Data section:
"""
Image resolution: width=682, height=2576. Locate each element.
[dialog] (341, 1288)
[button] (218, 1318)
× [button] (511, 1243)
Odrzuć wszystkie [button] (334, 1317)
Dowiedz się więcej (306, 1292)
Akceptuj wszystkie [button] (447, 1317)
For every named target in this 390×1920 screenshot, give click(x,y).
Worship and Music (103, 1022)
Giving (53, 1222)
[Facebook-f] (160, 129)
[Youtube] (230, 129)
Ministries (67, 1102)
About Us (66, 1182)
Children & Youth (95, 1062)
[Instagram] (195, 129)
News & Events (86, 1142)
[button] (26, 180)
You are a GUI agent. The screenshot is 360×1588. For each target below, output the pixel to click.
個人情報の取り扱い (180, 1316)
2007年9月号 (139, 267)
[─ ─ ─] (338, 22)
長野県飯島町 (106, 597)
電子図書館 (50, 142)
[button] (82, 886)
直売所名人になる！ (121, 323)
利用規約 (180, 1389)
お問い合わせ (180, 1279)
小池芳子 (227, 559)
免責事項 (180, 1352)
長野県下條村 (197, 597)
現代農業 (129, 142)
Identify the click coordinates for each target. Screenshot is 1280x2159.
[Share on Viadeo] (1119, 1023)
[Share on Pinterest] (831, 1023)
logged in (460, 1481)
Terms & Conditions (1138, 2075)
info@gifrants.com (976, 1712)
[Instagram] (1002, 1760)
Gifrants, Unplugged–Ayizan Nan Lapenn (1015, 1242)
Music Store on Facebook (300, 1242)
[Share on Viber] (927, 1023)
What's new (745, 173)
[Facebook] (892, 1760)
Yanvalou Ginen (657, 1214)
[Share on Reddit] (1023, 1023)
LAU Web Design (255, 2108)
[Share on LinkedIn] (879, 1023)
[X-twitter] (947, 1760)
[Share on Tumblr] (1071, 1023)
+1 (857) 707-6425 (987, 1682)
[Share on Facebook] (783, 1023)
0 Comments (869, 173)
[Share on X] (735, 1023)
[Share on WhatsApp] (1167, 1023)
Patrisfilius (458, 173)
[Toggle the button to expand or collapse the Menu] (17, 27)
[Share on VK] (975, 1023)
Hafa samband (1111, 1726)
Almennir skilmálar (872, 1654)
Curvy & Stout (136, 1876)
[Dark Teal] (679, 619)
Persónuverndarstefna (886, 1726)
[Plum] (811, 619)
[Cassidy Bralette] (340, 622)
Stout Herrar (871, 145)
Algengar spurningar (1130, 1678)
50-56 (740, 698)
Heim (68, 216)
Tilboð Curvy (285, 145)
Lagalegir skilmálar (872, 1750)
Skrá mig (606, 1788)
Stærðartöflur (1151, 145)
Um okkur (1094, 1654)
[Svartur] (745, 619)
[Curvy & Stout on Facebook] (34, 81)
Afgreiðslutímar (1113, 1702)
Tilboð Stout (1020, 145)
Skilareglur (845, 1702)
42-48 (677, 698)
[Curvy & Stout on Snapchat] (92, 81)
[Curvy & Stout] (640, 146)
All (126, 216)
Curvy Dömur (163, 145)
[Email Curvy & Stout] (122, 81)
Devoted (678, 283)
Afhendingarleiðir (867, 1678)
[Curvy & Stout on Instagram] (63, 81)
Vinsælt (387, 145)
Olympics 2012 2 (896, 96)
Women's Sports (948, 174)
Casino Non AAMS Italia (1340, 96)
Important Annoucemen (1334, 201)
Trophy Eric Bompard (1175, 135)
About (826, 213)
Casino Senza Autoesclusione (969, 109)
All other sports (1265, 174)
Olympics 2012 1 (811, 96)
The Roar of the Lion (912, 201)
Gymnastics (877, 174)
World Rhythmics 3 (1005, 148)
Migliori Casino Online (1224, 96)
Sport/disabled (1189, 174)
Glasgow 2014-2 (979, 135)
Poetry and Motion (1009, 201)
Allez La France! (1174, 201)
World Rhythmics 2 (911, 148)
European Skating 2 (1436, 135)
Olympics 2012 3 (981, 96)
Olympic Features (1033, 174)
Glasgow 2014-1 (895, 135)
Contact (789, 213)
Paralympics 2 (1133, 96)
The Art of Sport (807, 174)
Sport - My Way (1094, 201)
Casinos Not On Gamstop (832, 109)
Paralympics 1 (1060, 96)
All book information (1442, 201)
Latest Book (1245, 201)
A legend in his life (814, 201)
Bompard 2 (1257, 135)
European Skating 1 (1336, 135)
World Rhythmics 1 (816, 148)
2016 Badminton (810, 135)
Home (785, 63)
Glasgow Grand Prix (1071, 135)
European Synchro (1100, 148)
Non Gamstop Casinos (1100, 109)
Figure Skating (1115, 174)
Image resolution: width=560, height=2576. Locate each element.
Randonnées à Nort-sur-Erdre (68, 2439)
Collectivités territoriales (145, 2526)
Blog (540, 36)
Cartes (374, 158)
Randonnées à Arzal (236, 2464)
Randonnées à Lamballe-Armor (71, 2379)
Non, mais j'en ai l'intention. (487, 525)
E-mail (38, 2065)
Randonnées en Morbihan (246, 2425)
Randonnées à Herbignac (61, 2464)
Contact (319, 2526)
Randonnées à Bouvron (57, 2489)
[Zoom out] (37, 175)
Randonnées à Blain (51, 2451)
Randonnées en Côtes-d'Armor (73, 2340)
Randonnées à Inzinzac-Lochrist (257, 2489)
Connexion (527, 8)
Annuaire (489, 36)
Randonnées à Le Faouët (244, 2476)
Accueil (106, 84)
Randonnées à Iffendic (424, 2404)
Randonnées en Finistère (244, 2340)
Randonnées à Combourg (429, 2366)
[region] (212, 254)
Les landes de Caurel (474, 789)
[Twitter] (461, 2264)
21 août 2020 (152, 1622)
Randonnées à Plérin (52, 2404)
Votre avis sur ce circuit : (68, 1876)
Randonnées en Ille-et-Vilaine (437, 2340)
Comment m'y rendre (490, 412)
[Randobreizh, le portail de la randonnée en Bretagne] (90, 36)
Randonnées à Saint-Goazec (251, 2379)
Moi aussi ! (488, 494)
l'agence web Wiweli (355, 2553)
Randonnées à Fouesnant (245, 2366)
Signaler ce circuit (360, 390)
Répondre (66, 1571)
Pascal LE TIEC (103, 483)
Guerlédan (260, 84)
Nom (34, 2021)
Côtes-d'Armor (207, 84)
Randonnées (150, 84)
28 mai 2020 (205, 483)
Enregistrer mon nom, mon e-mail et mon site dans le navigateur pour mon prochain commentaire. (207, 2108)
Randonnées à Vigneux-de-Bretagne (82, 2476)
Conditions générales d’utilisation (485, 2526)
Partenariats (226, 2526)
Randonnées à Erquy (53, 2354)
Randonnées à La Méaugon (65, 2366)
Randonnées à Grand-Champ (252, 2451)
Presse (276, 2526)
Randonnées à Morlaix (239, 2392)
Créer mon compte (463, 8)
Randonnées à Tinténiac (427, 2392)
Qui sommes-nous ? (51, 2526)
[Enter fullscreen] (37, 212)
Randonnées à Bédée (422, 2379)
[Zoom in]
"""
Write out exactly the lines above from the line with "About (826, 213)" through the line with "World Rhythmics 2 (911, 148)", both of them included, and leave out all other lines.

About (826, 213)
Casino Senza Autoesclusione (969, 109)
All other sports (1265, 174)
Olympics 2012 1 (811, 96)
The Roar of the Lion (912, 201)
Gymnastics (877, 174)
World Rhythmics 3 (1005, 148)
Migliori Casino Online (1224, 96)
Sport/disabled (1189, 174)
Glasgow 2014-2 (979, 135)
Poetry and Motion (1009, 201)
Allez La France! (1174, 201)
World Rhythmics 2 (911, 148)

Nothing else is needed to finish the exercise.